■ **What is expected**
Repeat the records. Each line must match exactly.

Top of Supplied data

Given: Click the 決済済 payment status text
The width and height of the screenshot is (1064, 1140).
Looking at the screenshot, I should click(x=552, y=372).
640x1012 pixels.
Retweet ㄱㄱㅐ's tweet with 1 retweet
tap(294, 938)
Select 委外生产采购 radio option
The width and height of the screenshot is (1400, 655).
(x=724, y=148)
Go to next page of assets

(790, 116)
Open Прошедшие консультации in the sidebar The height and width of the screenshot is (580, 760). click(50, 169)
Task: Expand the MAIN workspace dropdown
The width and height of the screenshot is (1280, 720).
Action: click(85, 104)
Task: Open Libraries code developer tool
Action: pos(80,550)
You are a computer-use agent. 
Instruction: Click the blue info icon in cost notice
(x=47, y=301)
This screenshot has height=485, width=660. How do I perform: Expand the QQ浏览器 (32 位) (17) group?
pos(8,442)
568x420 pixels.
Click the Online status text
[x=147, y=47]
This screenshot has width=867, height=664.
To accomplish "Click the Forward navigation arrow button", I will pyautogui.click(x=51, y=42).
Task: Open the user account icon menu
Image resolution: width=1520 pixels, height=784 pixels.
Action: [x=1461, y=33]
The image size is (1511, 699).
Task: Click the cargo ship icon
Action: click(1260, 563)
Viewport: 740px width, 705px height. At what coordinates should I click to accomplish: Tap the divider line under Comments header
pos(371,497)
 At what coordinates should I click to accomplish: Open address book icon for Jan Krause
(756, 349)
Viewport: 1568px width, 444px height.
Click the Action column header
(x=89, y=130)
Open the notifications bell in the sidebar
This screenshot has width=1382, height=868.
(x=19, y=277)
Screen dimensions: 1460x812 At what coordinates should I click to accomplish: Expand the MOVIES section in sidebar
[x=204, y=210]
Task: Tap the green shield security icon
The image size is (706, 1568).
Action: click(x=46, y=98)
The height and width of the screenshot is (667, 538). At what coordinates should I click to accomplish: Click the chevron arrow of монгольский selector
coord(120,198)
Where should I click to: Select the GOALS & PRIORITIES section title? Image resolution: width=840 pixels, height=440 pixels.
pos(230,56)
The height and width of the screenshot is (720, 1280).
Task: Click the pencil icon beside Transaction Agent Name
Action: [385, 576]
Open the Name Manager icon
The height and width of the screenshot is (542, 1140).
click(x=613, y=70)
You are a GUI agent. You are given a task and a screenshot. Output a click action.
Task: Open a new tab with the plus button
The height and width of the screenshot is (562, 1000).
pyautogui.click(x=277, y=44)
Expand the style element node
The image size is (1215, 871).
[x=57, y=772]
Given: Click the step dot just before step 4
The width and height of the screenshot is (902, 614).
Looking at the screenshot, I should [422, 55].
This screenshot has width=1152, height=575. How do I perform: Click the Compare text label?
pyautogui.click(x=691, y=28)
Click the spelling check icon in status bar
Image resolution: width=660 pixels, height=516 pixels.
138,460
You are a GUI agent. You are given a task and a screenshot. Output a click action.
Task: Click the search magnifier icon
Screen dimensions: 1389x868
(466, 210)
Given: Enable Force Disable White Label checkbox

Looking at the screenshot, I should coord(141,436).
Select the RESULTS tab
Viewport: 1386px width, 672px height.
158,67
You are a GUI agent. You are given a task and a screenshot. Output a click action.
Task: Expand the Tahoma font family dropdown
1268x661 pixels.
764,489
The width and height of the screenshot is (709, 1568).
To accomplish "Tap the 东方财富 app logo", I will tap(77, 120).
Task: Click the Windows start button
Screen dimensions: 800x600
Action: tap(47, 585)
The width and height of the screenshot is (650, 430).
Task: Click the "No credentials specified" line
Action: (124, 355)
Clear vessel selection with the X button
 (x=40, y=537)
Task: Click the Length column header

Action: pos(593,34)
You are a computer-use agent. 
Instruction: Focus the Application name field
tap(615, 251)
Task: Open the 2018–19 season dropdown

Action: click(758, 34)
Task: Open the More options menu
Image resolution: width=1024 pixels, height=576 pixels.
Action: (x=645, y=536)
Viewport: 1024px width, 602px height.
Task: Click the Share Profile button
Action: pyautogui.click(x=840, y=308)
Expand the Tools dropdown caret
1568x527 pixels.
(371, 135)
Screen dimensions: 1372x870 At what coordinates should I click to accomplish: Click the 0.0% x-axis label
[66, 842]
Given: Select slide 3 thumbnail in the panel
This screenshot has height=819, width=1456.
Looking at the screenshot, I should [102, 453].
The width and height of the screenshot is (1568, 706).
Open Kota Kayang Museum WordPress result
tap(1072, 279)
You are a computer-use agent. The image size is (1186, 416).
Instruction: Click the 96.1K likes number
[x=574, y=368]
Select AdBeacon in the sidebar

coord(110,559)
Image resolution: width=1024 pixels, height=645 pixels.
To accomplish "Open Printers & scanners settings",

Bottom of Supplied data

■ **Answer to this problem**
Given: Click the 決済済 payment status text
The width and height of the screenshot is (1064, 1140).
Looking at the screenshot, I should click(x=552, y=372).
640x1012 pixels.
Retweet ㄱㄱㅐ's tweet with 1 retweet
tap(294, 938)
Select 委外生产采购 radio option
The width and height of the screenshot is (1400, 655).
(x=724, y=148)
Go to next page of assets

(790, 116)
Open Прошедшие консультации in the sidebar The height and width of the screenshot is (580, 760). click(50, 169)
Task: Expand the MAIN workspace dropdown
The width and height of the screenshot is (1280, 720).
Action: click(85, 104)
Task: Open Libraries code developer tool
Action: pos(80,550)
You are a computer-use agent. 
Instruction: Click the blue info icon in cost notice
(x=47, y=301)
This screenshot has height=485, width=660. How do I perform: Expand the QQ浏览器 (32 位) (17) group?
pos(8,442)
568x420 pixels.
Click the Online status text
[x=147, y=47]
This screenshot has width=867, height=664.
To accomplish "Click the Forward navigation arrow button", I will pyautogui.click(x=51, y=42).
Task: Open the user account icon menu
Image resolution: width=1520 pixels, height=784 pixels.
Action: [x=1461, y=33]
The image size is (1511, 699).
Task: Click the cargo ship icon
Action: click(1260, 563)
Viewport: 740px width, 705px height. At what coordinates should I click to accomplish: Tap the divider line under Comments header
pos(371,497)
 At what coordinates should I click to accomplish: Open address book icon for Jan Krause
(756, 349)
Viewport: 1568px width, 444px height.
Click the Action column header
(x=89, y=130)
Open the notifications bell in the sidebar
This screenshot has width=1382, height=868.
(x=19, y=277)
Screen dimensions: 1460x812 At what coordinates should I click to accomplish: Expand the MOVIES section in sidebar
[x=204, y=210]
Task: Tap the green shield security icon
The image size is (706, 1568).
Action: click(x=46, y=98)
The height and width of the screenshot is (667, 538). At what coordinates should I click to accomplish: Click the chevron arrow of монгольский selector
coord(120,198)
Where should I click to: Select the GOALS & PRIORITIES section title? Image resolution: width=840 pixels, height=440 pixels.
pos(230,56)
The height and width of the screenshot is (720, 1280).
Task: Click the pencil icon beside Transaction Agent Name
Action: [385, 576]
Open the Name Manager icon
The height and width of the screenshot is (542, 1140).
click(x=613, y=70)
You are a GUI agent. You are given a task and a screenshot. Output a click action.
Task: Open a new tab with the plus button
The height and width of the screenshot is (562, 1000).
pyautogui.click(x=277, y=44)
Expand the style element node
The image size is (1215, 871).
[x=57, y=772]
Given: Click the step dot just before step 4
The width and height of the screenshot is (902, 614).
Looking at the screenshot, I should [422, 55].
This screenshot has width=1152, height=575. How do I perform: Click the Compare text label?
pyautogui.click(x=691, y=28)
Click the spelling check icon in status bar
Image resolution: width=660 pixels, height=516 pixels.
138,460
You are a GUI agent. You are given a task and a screenshot. Output a click action.
Task: Click the search magnifier icon
Screen dimensions: 1389x868
(466, 210)
Given: Enable Force Disable White Label checkbox

Looking at the screenshot, I should coord(141,436).
Select the RESULTS tab
Viewport: 1386px width, 672px height.
158,67
You are a GUI agent. You are given a task and a screenshot. Output a click action.
Task: Expand the Tahoma font family dropdown
1268x661 pixels.
764,489
The width and height of the screenshot is (709, 1568).
To accomplish "Tap the 东方财富 app logo", I will tap(77, 120).
Task: Click the Windows start button
Screen dimensions: 800x600
Action: tap(47, 585)
The width and height of the screenshot is (650, 430).
Task: Click the "No credentials specified" line
Action: (124, 355)
Clear vessel selection with the X button
 (x=40, y=537)
Task: Click the Length column header

Action: pos(593,34)
You are a computer-use agent. 
Instruction: Focus the Application name field
tap(615, 251)
Task: Open the 2018–19 season dropdown

Action: click(758, 34)
Task: Open the More options menu
Image resolution: width=1024 pixels, height=576 pixels.
Action: (x=645, y=536)
Viewport: 1024px width, 602px height.
Task: Click the Share Profile button
Action: pyautogui.click(x=840, y=308)
Expand the Tools dropdown caret
1568x527 pixels.
(371, 135)
Screen dimensions: 1372x870 At what coordinates should I click to accomplish: Click the 0.0% x-axis label
[66, 842]
Given: Select slide 3 thumbnail in the panel
This screenshot has height=819, width=1456.
Looking at the screenshot, I should [102, 453].
The width and height of the screenshot is (1568, 706).
Open Kota Kayang Museum WordPress result
tap(1072, 279)
You are a computer-use agent. The image size is (1186, 416).
Instruction: Click the 96.1K likes number
[x=574, y=368]
Select AdBeacon in the sidebar

coord(110,559)
Image resolution: width=1024 pixels, height=645 pixels.
To accomplish "Open Printers & scanners settings",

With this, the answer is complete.